Entries shown:
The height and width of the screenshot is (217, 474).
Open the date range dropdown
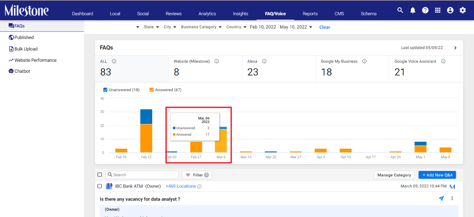(x=281, y=27)
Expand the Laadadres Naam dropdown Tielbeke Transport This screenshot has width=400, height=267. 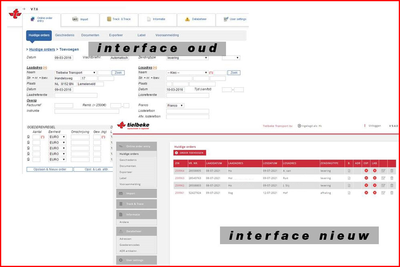coord(76,73)
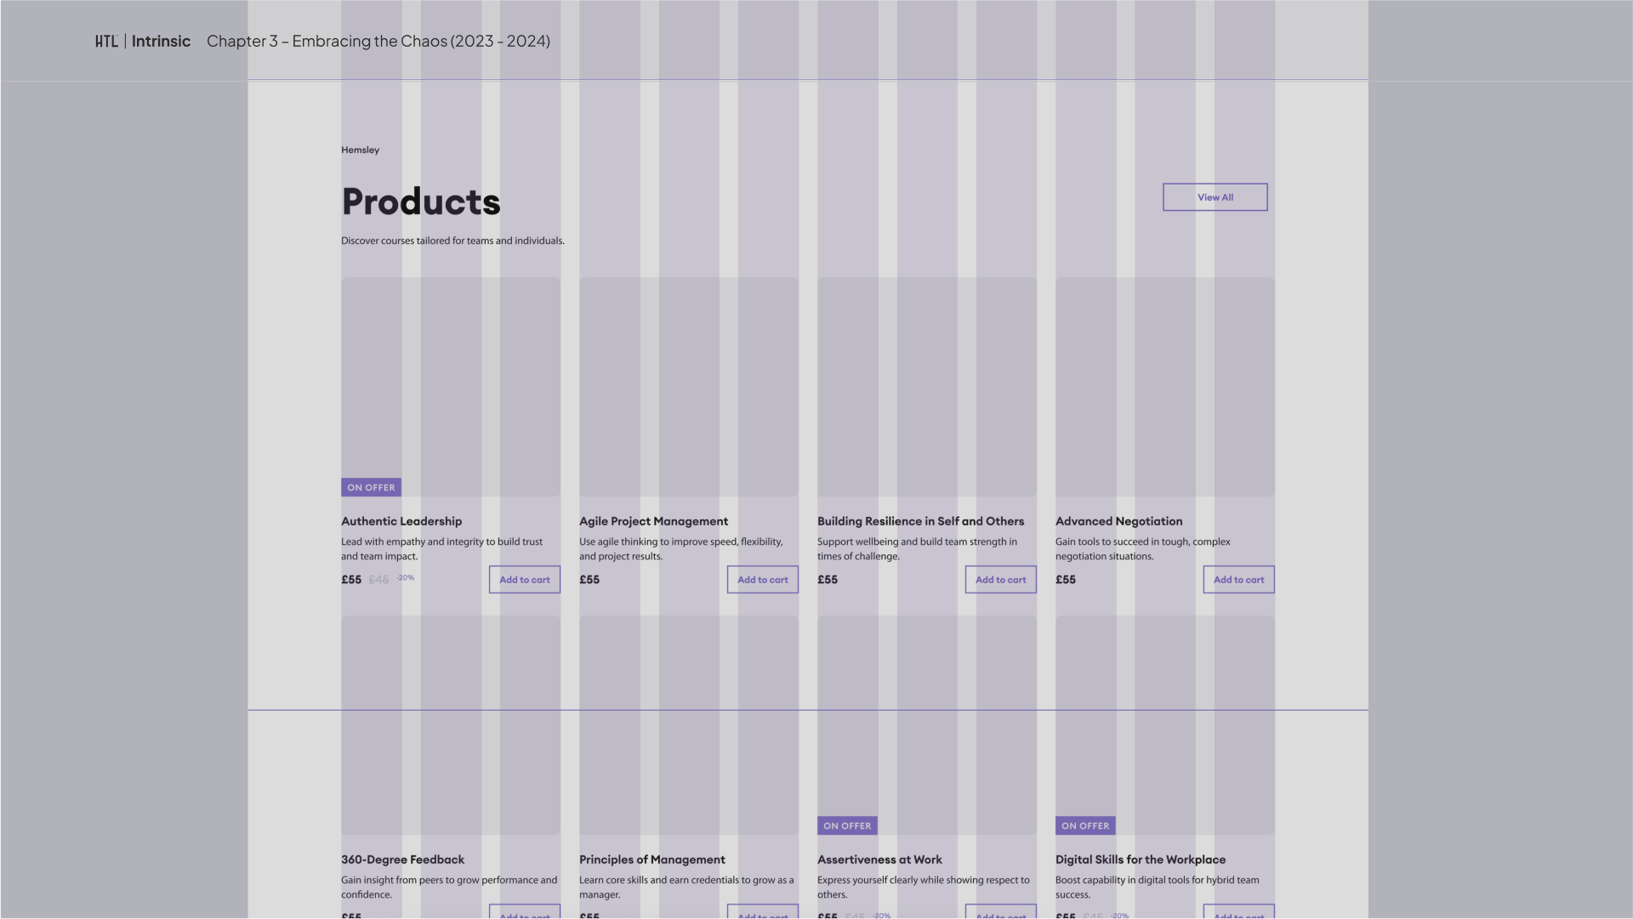Open Building Resilience product thumbnail

pos(927,387)
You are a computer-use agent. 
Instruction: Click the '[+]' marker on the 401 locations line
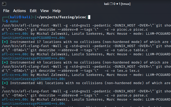pyautogui.click(x=5, y=83)
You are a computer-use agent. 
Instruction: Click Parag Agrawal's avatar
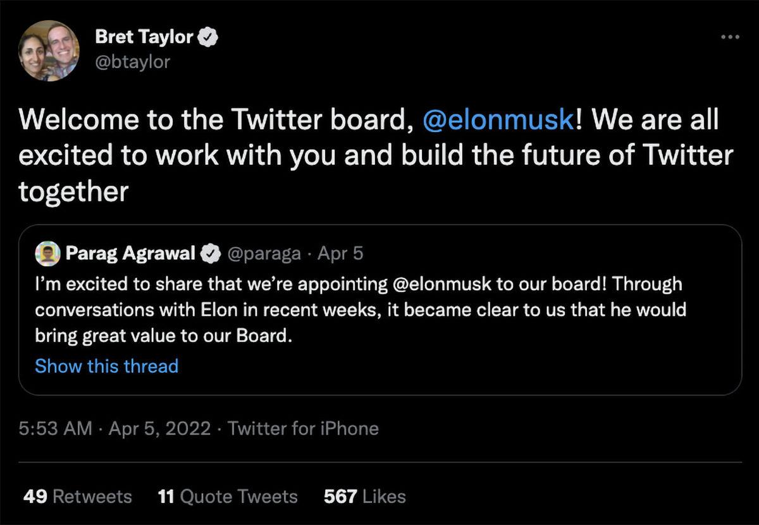(x=47, y=253)
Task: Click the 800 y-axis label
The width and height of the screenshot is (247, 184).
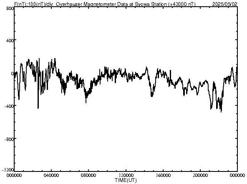Action: tap(10, 8)
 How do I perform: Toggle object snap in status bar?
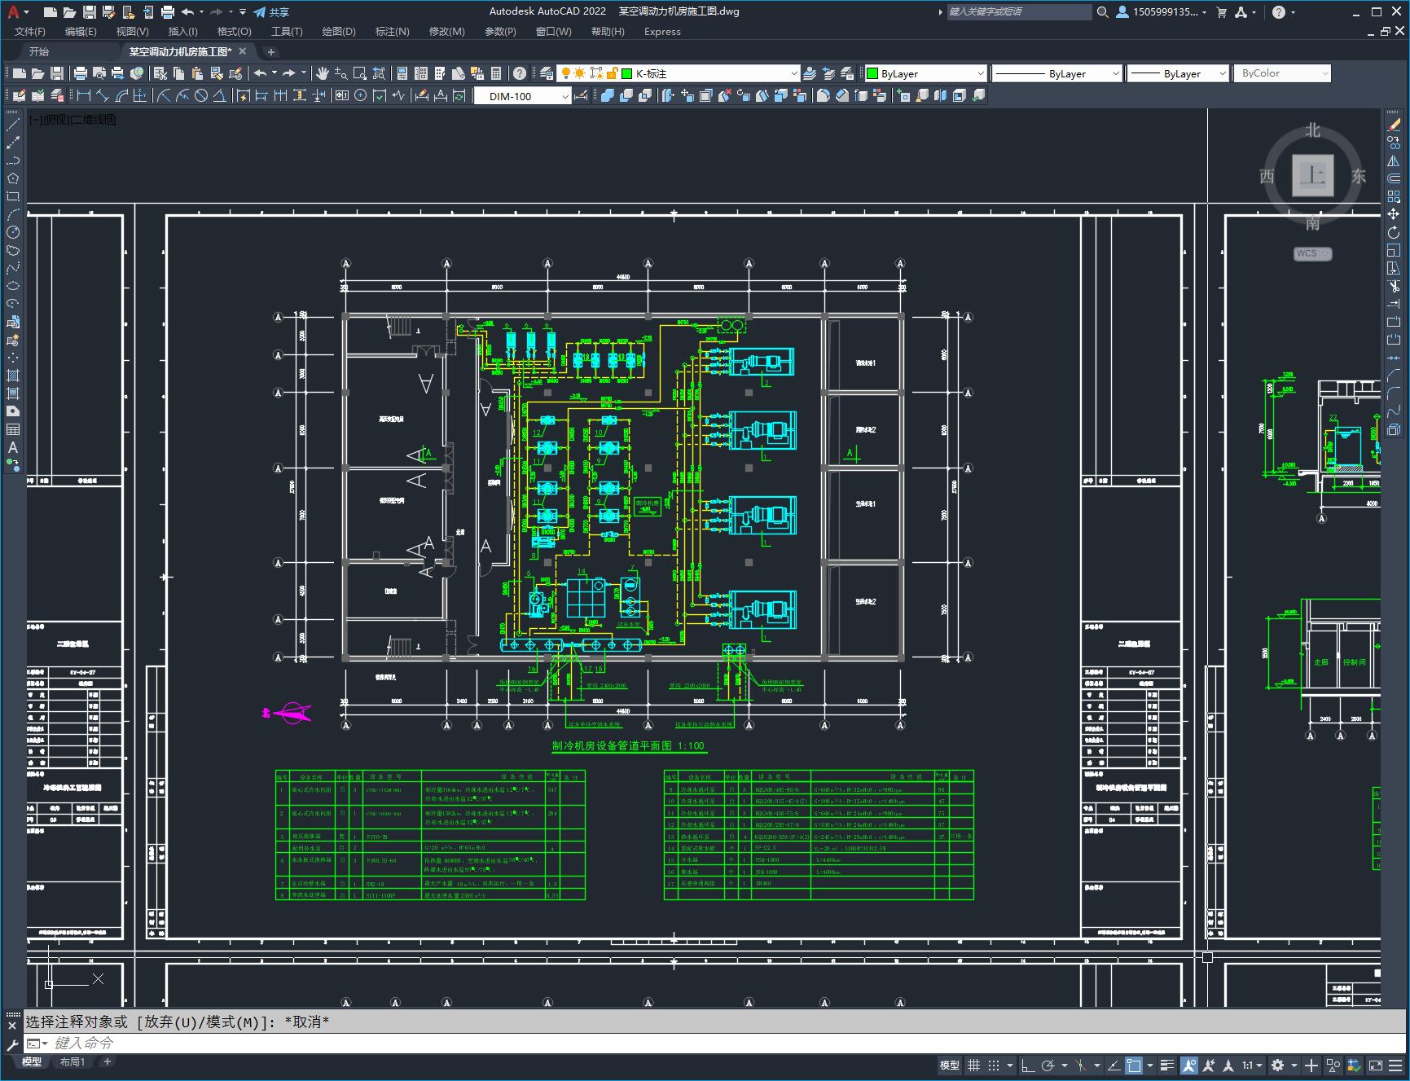coord(1134,1065)
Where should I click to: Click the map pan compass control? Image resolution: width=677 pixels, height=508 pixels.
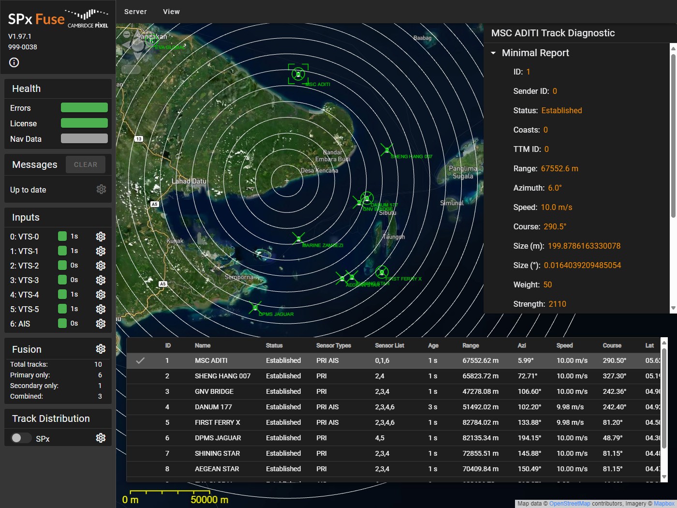pos(137,44)
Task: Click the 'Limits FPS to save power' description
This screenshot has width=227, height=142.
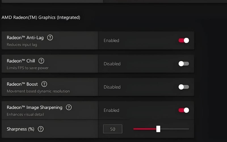Action: 28,68
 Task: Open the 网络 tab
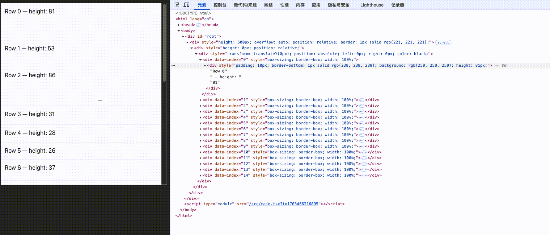coord(268,5)
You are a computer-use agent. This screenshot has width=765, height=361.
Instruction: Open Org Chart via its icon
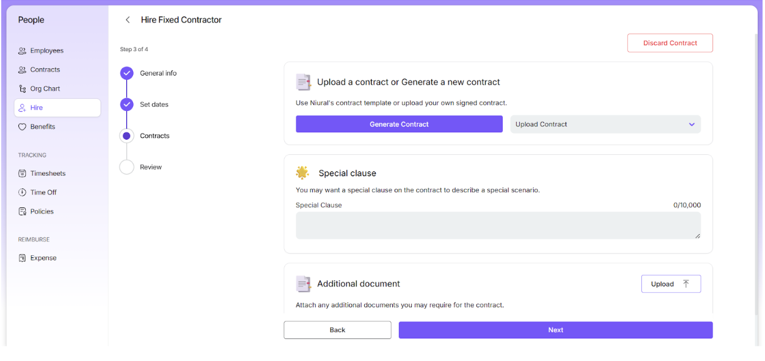[23, 89]
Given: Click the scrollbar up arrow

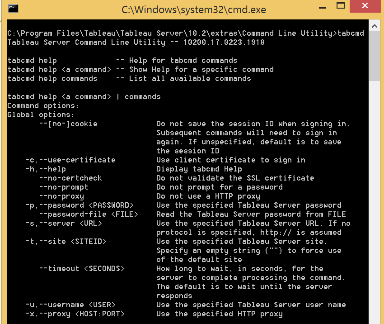Looking at the screenshot, I should coord(375,25).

Exercise description:
Copy the rows above verbatim, starting at the line that contains "Task: Click the 800 y-axis label" and ending at the last row, and omit the pictures.

The response:
Task: Click the 800 y-axis label
The width and height of the screenshot is (247, 184).
Action: tap(10, 8)
 How do I perform: Toggle object snap in status bar?
coord(1134,1065)
Where should I click to: Click the map pan compass control? Image resolution: width=677 pixels, height=508 pixels.
pos(137,44)
Task: Click the 'Limits FPS to save power' description
This screenshot has width=227, height=142.
Action: 28,68
 Task: Open the 网络 tab
coord(268,5)
You are a computer-use agent. This screenshot has width=765, height=361.
Instruction: Open Org Chart via its icon
[23, 89]
Given: Click the scrollbar up arrow

Looking at the screenshot, I should coord(375,25).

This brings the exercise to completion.